Brownian motion and robots

From Wise Nano

All biological structures, including machines like ATP synthase or the flagellar motor, are heavily influenced by Brownian motion. Because they are floppy, they continually rearrange themselves a bit, forming less a shape than a cloud. This leaves lots of room for these structures to interact with each other in complicated and complex ways. These structures are well suited to discovery by evolutionary methods.

Robotic nanomachines will be built out of relatively stiff materials, intended to hold their shape: each atom in such structures may wiggle by much less than one atomic radius. The complexity of interactions between shapes will be reduced to the point that humans will be able to engineer their function.

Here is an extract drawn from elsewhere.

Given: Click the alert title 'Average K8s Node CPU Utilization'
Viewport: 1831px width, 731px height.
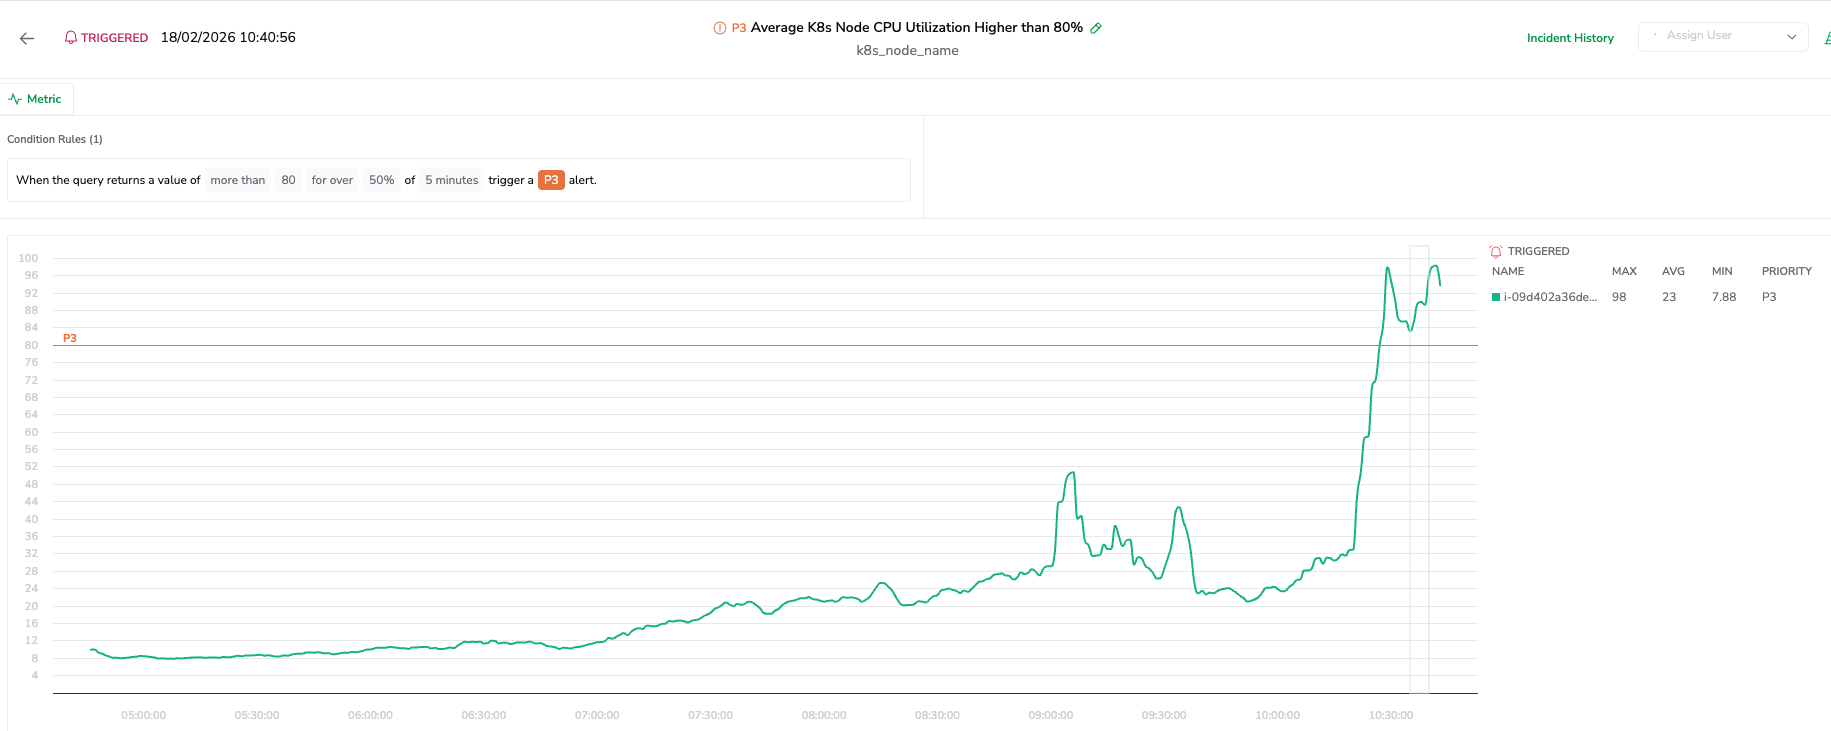Looking at the screenshot, I should (916, 28).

Our experience with computers has shown that loss of complexity may be more than compensated by ease of engineering. Most computers, even million-dollar supercomputers, are built with inefficient general-purpose hardware rather than special-purpose designs. And no one uses analog computers anymore, even though analog circuits can theoretically be much more compact than digital. The same is arguably true of nanomachinery: when it comes time for humans to build it for human purposes, we will find it easier to engineer simple designs than to evolve and test complex designs.

One concern often raised about Brownian motion is that it will make robotics unreliable. At first sight, it seems that parts will have to be built impossibly stiff to avoid wiggling away from each other. But simple compression structures can keep them in line. Because atomic bonds are so flexible, some slop is inevitable--but for the same reason, it is unimportant. The whole system can wiggle as long as its parts don't slip past each other improperly, and parts can certainly be built stiffly enough to prevent that.

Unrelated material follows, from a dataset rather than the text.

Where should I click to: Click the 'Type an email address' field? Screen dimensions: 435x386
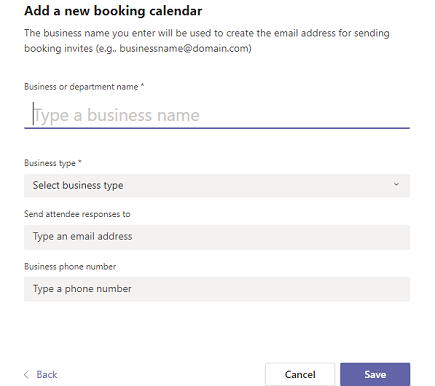click(217, 237)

Another criticism is that robots will be too stiff, unable to wiggle in a way that would allow using biology's clever engineering tricks. But it is easy to make things less stiff; a nanoscale part can be made hinged or flexible simply by building it thinner. If robot engineers want to use biology tricks, they will be able to.

One function proposed for stiff robots is "grabbing" biomolecules and other floppy molecules, in a way analogous to antibodies. The stiff binding site may be carefully designed to correspond to an optimal tight binding condition, making this state very attractive to the target molecule. At first sight, there would seem to be a mismatch between stiff and floppy: the floppy system can reconfigure itself even after it is bound, so would seem to be entropically favored. But counting up the total degrees of freedom before and after binding shows that the stiff/floppy system has fewer DOF both before and after, and the change is the same in both systems. If the floppy molecule is not floppy enough to fit into a stiff final cavity, a hinged section (driven by Brownian motion) can be built into the cavity. In short, it appears that there shouldn't be a performance loss from using stiff binding cavities.